— start of Quoted passage —

Move To Popularize India Air Cargo

The Air Cargo Forum India (ACFI) has taken on the task to make air cargo popular – both as a profession and a service.
      A tall order, no doubt – especially when passenger growth continues at a scorching pace prompting aviation stakeholders to look forward to the day in 2024 when if predictions hold, India will become the world’s third largest aviation sector.
      ACFI could turn out to be the right vehicle for the task since it is the only association nationwide representing the entire air cargo logistic/supply chain in India responsible for the transportation of 30 per cent of the total national trade & commerce.

First The Challenges

      The Indian cargo sector has been facing key challenges that have been hindering its growth.
      These challenges include the well known lack of infrastructure and visionary policies.       Coupled with that are long drawn-out processes and hesitation to use of technology and resources.
      To start with we take the constraints and procedural delays that have been hurting the Indian air cargo sector.
      This has resulted in low volumes.
      The combined air cargo traffic handled in FY 2017-18, for instance, put together at all the Indian airports (approx. 3.4 million MT) was still less than that handled by each of the top three cargo handling airports in the world in 2016-17.

I Want To Be Wanted

      In such circumstances, the only way to boost volumes was to make air cargo “wanted”. Forum President Tushar Jani – he is Chairman, Cargo Service Center (handling Cargo Terminals at Delhi and Mumbai among other places) and founder Blue Dart – gave an inkling of why the forum was keen to make air cargo popular.

Crying For Recognition

      Fact is that air cargo has always lagged behind passenger services.
      Jani mentioned that air cargo had been crying for its rightful place for quite a long time.
      “We are going to cry more and more,” he said during a recent meet, directing his words at the Civil Aviation Secretary, the top bureaucrat in the Civil Aviation ministry.

— end of Quoted passage —

# Direction 1
Swap "challenges" for "obstacles" in the India air cargo article, starting at the words "The Indian cargo" and stopping after "in low volumes.".
# Direction 2
Write the next part of the India air cargo article, picking up right after its last sentence.
You won't need the listing for any of this.

— start of Supplied material —

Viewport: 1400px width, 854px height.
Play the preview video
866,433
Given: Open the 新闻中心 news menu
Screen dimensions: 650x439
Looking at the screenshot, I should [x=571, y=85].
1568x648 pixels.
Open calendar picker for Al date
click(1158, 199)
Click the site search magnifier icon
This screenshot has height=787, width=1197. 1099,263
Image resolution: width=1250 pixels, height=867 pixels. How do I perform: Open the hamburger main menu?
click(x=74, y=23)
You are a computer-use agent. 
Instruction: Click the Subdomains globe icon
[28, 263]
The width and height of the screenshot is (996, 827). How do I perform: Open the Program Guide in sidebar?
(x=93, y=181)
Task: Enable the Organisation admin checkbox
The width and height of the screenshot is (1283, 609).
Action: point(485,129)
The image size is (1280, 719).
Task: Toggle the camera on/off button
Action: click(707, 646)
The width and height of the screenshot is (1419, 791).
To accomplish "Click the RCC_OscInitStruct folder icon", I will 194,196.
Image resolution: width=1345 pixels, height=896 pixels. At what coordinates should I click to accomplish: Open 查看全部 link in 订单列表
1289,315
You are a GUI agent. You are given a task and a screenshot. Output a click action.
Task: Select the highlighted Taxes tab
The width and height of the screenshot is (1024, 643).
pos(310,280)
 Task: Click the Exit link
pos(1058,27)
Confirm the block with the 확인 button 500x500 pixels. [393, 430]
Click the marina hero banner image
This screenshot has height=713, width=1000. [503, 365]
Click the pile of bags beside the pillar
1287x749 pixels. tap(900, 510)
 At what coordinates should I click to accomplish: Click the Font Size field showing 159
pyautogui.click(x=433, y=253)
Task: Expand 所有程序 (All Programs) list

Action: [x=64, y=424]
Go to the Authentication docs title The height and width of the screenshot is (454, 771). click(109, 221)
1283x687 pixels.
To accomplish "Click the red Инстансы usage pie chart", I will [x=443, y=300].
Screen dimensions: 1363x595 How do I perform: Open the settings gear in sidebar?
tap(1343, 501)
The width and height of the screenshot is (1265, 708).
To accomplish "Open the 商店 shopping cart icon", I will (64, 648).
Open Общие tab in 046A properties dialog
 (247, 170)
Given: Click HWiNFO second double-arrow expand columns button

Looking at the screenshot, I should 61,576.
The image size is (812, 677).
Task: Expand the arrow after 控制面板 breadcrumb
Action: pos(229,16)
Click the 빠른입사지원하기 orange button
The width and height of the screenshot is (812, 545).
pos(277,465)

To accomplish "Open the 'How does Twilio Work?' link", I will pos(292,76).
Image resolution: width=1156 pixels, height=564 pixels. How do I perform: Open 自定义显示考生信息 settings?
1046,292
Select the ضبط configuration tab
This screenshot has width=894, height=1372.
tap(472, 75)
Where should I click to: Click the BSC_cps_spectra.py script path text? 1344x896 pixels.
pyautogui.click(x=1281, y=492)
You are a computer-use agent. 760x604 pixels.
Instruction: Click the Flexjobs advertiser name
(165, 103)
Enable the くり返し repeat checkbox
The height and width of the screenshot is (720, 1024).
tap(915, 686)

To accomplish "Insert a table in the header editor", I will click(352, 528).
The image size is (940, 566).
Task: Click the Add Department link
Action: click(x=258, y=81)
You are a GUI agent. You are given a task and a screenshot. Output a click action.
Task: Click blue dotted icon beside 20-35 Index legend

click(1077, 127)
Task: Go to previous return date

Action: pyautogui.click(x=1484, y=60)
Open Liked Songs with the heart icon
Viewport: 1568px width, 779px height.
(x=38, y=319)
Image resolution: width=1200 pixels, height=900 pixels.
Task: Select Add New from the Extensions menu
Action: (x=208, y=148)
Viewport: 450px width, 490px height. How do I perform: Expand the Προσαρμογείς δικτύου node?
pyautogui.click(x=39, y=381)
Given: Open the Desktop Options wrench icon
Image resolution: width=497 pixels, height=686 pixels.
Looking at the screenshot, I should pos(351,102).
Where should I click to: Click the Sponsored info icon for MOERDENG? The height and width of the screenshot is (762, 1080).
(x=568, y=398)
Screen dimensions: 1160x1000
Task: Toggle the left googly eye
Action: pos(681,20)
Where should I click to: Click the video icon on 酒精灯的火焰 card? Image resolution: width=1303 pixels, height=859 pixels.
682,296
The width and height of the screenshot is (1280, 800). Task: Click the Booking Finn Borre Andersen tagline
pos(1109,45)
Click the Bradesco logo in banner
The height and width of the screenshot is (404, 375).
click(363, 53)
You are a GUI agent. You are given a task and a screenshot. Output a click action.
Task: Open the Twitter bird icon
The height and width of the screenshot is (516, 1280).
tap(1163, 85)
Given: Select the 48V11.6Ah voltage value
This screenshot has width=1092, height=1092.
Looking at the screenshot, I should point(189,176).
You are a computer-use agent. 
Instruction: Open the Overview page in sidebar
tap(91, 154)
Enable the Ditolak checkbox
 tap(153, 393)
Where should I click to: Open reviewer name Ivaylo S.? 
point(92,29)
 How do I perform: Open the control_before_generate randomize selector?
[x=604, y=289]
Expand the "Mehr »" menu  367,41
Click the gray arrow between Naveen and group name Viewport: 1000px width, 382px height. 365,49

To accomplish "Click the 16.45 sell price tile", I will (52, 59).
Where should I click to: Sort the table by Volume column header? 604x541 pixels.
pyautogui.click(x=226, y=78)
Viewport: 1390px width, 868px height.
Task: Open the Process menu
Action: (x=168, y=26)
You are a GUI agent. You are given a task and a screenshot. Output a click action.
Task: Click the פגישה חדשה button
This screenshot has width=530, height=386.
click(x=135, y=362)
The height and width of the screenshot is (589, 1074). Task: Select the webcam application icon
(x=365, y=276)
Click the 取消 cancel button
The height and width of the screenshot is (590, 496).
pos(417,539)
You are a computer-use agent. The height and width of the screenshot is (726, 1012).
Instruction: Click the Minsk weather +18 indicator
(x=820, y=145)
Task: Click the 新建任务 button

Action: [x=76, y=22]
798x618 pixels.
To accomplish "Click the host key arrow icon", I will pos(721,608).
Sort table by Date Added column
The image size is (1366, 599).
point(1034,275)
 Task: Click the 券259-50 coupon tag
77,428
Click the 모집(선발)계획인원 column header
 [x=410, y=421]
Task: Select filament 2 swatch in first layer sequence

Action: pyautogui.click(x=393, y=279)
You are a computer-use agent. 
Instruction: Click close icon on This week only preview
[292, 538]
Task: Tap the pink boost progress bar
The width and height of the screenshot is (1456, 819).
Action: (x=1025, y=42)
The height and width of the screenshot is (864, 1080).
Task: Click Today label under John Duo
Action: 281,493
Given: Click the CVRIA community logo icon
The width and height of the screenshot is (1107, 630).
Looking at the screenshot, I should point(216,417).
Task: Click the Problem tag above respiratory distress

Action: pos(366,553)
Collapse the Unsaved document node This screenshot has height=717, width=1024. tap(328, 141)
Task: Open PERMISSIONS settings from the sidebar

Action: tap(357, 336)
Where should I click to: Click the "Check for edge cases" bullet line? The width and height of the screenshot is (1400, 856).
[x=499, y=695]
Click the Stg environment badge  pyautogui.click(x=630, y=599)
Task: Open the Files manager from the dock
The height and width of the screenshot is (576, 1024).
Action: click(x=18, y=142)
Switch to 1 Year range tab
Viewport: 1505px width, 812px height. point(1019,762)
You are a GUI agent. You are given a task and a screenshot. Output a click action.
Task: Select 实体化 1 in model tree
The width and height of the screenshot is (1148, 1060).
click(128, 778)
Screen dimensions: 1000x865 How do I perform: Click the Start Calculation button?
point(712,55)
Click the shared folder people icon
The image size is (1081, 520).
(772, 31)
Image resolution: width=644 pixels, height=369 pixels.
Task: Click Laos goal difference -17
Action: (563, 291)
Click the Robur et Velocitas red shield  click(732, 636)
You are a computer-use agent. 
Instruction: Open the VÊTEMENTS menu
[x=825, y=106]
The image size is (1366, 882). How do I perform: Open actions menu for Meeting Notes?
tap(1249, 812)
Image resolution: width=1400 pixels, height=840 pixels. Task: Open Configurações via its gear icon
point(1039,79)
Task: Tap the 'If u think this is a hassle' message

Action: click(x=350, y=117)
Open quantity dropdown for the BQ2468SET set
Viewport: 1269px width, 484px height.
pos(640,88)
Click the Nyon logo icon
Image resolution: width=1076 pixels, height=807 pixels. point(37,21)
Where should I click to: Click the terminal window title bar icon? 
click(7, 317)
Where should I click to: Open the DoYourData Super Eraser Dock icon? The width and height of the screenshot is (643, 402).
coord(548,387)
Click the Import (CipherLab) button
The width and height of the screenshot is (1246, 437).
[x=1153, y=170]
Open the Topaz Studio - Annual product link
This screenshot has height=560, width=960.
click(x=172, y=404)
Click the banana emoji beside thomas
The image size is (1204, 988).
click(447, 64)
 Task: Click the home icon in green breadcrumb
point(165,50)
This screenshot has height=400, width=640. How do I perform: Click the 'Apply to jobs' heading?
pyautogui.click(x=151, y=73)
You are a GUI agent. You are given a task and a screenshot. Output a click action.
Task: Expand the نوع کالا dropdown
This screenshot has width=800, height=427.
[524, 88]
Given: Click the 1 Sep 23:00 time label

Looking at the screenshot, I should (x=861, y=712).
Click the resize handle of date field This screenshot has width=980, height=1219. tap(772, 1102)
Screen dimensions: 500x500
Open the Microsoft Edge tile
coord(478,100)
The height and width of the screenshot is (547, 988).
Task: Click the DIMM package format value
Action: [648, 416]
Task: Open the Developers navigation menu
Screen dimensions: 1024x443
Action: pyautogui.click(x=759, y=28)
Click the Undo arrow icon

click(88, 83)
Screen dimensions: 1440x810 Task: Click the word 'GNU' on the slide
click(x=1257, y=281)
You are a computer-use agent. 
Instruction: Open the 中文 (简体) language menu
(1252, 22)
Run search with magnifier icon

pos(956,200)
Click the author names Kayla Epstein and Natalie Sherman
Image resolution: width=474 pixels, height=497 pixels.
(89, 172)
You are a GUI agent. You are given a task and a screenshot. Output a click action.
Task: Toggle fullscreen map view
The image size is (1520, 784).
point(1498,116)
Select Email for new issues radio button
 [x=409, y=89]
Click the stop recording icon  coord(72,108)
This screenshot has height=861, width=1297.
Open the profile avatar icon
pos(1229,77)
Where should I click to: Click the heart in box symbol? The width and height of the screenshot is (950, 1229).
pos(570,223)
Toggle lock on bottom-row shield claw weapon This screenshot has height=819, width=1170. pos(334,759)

— end of Supplied material —

# Expected answer 1
The Indian cargo sector has been facing key obstacles that have been hindering its growth.
      These obstacles include the well known lack of infrastructure and visionary policies.       Coupled with that are long drawn-out processes and hesitation to use of technology and resources.
      To start with we take the constraints and procedural delays that have been hurting the Indian air cargo sector.
      This has resulted in low volumes.

# Expected answer 2
      One of the major reasons for popularizing air cargo, Jani pointed out, was that there were only a few who wanted to join the air cargo industry.

Air Cargo Gets No Respect

      As head of the Cargo Service Center, Jani said he faced an attrition rate of nearly 22 per cent every month.
      Most of those who quit working did not consider working in cargo “respectable”. The only way out is to change the mindsets of potential workers.
      If the people – especially those around airports – were taught to think differently and accept air cargo as easily as they do for the passenger side of the business, it would go a long way to enthusing youngsters to join the air cargo sector.
      To achieve popularity, the world has to know that air cargo is a great business with plenty of opportunities.
      If all goes according to plan, that would be the message that will be displayed around Delhi airport – to begin with – on TVs.
      The finer details would be worked out once the air cargo stakeholders agree along with the Ministry of Civil Aviation.

The Infrastructure Challenge

      Behind all this, there was a need to bring about a serious approach toward improvement and creation of infrastructure for air cargo.
      Along with infrastructure, the single window approach that has been created needed more support from participating agencies to eliminate delays.
      That is, as Jani said, “because cargo does not scream or shout”.